In varie importanti realtà amministrative (Bologna, Torino, Venezia, Milano), i gruppi consiliari mantengono orgogliosamente la dicitura “Lega Nord”. Qualcosa vorrà dire. Dice innanzitutto che il partito guidato pro tempore dal sen. Salvini, eletto in Calabria, per caso, e poi transitato, per caso, in Lazio (essendosi candidato in cinque circoscrizioni), rimane saldamente una formazione regionale e regionalista. Le sue roccheforti sono, rimangono e torneranno ad essere, le aree prealpine, le valli bergamasche, il Veneto e la Lombardia profonda. E il Sud rimarrà una chimera perché gli elettori meridionali sono volatili (anche un po’ volubili) e la ventata nazionale ha gambe di argilla, senza pensiero, senza prospettiva. Prima gli italiani, ma scegliendo bene tra i garantiti del Nord.
Il partito è anche di estrema destra, come dimostrano le posizioni su politiche migratorie, i diritti civili e le relazioni internazionali. Le intemperanze in Parlamento sono lo specchio dei tempi grami, gravi, orridi culturalmente e socialmente. La Lega Nord in questo non è peggio di una parte di italiani, anzi li rappresenta. Il triste manifestarsi di comportamenti poco istituzionali è diffuso e non limitato alla Lega, intendiamoci. I leghisti però ne fanno un tratto distintivo. Da quando l’onorevole L. Leoni Orsenigo, da Cantù, mostrò un cappio indirizzato ai banchi del Governo. Molti attorno ridevano, beati. O beoti. Vasto è il carnet di dichiarazioni intrise di violenza e razzismo.

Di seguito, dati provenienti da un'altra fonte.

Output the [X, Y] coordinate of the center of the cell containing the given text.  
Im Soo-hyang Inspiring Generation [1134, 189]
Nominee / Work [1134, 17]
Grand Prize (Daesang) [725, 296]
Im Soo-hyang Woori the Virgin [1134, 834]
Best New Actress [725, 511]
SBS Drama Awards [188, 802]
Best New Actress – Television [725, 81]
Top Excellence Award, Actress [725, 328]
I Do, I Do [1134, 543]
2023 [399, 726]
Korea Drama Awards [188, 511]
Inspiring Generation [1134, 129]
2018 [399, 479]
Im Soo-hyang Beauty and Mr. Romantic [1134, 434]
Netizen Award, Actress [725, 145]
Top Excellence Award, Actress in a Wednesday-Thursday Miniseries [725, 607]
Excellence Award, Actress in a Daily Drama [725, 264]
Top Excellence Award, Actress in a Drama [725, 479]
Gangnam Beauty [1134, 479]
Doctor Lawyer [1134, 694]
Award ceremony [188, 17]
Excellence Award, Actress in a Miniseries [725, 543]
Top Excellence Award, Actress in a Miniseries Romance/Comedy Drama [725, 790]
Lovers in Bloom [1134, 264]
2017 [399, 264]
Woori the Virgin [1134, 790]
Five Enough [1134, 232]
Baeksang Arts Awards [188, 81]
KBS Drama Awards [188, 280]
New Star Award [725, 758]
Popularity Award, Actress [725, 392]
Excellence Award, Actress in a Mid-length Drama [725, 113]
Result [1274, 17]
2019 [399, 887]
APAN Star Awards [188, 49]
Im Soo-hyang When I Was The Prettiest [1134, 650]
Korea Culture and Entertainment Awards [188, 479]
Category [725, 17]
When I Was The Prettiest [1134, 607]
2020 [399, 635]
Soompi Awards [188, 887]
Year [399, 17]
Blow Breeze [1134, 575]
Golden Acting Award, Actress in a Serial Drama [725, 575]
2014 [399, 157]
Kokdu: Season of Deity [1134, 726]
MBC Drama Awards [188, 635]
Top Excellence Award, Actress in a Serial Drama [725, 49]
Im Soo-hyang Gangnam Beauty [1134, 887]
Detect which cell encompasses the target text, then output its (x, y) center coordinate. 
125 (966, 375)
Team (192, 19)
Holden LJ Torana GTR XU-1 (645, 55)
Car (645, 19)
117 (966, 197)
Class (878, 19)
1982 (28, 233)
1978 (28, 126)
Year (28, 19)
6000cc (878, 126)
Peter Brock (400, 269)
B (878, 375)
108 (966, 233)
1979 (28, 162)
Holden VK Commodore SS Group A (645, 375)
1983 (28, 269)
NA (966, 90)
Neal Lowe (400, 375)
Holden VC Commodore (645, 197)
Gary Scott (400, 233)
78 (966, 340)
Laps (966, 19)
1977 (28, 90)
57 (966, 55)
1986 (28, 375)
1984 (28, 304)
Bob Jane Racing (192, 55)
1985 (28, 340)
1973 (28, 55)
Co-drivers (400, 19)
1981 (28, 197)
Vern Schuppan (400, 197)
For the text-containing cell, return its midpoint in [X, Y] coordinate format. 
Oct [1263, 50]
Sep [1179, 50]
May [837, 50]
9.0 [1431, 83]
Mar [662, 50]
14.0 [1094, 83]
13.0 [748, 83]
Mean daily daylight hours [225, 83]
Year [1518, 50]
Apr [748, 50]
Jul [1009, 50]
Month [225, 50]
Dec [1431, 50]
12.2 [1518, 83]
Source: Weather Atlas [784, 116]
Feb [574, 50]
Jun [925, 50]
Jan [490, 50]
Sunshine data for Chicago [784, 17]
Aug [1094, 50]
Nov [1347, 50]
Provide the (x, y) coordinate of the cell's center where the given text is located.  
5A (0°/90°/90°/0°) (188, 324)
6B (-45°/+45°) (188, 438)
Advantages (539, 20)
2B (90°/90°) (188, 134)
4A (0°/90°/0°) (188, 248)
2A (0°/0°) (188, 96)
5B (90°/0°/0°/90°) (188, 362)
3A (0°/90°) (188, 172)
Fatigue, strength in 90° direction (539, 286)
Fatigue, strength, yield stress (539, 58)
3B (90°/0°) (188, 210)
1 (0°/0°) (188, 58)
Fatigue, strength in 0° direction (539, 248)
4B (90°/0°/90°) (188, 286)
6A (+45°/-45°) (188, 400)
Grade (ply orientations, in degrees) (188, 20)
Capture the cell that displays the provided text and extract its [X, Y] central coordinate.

La forma e la sostanza. Esistono taluni che vedono nelle seconde linee, quali il presidente della giunta regionale del Veneto, il futuro del partito (con topi e cinesi). Fatto di esponenti meno truci. Una pia illusione. I modi in taluni casi sono meno inurbani e compassati, ma l’essenza non muta. Come contrapporre il lavoro e l’economia con la salute, in una rudimentale gerarchia degli articoli della Costituzione. Cosa dire del numero 139, il più importante, posto per ultimo nella Carta? Poco se rimanessimo a dichiarazioni e comportamenti di chi usava il Tricolore per le minzioni, sostituito da Salvini con la bandiera “di Milano o della Lombardia”.
La Lega Nord del 1991 non è troppo diversa dalla Lega-Salvini del 2020. Il partito/rosa muta nome da includere nei manuali, ma, e Shakespeare sarebbe d’accordo, non l’odore che emana. Un partito dal Nord, del Nord e per il Nord.